Although kernel weight (KW) has proven to be an increasingly important driver behind grain yield (GY) variability in modern maize hybrids, nitrogen’s (N) role in the determination of individual sink capacity (i.e., potential KW) during the lag phase of reproductive development remains unclear. The research objective was to study the relationships between endosperm cell number (ECN) during the lag phase (an indicator of potential KW) and final KW within the context of changing plant N dynamics in field-grown maize during the lag phase. Field experiments tested 3–4 N rates at different plant densities or N timing applications over a 3-year period (2017–2019).

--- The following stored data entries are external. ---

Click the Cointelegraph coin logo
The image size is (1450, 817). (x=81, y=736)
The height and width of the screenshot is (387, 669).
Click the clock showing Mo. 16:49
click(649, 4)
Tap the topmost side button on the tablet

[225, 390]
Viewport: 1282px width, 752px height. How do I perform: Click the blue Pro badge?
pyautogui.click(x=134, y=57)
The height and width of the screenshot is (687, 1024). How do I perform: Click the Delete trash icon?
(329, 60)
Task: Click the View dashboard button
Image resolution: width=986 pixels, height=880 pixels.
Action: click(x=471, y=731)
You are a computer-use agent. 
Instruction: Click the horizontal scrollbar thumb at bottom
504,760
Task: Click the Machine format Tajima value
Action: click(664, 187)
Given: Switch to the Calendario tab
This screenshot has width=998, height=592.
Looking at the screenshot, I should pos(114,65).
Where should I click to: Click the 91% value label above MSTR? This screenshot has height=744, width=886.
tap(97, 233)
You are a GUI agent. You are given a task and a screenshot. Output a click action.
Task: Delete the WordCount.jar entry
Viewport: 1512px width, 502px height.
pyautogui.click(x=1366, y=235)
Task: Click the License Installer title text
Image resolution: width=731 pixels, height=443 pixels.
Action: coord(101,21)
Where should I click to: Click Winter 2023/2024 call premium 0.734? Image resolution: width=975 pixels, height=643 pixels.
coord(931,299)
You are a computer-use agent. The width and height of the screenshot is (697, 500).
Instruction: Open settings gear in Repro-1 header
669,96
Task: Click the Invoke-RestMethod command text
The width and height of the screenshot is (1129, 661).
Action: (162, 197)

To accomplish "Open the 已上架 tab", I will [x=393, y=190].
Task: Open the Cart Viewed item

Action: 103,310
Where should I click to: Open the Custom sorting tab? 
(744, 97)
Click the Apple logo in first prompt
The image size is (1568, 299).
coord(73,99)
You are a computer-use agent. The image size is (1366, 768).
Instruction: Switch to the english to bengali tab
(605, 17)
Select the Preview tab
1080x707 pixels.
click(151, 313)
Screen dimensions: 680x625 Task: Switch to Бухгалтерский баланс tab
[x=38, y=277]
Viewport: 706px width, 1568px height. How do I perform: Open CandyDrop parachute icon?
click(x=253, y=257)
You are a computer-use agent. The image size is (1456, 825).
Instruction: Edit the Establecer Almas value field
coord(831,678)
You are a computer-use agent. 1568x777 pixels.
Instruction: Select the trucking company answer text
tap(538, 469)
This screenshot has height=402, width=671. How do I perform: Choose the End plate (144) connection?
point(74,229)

Kernels were removed from ears collected at 9, 10, 13, and/or 17 days after silking (DAS) and treated for ECN determination via tissue dissection, staining, enzymatic digestion, and digital microscopy. Plant growth rate, plant N uptake rate, ear growth rate, and ear N allocation rate during the lag phase were studied, as well as plant growth rate during the critical period and its relationship with kernel number per plant. Low N treatments consistently reduced ECN, thereby limiting KW during this early post-silking stage. Following data normalization, the majority of final KW variation was consistently explained by ECN across all experiments and relative DAS sampling times. Nitrogen rate effects on potential KW were not associated with plant growth rate per kernel during the critical period bracketing silking. ECN was highly correlated with ear N allocation rate during the lag phase, but not with plant N uptake rate during that period. Overall, these results show that higher N availability, independently of N timing and plant density, increased final KW by enhancing the sink capacity of individual kernels (at a wide range of kernel numbers per plant) via gains in ECN during lag-period development.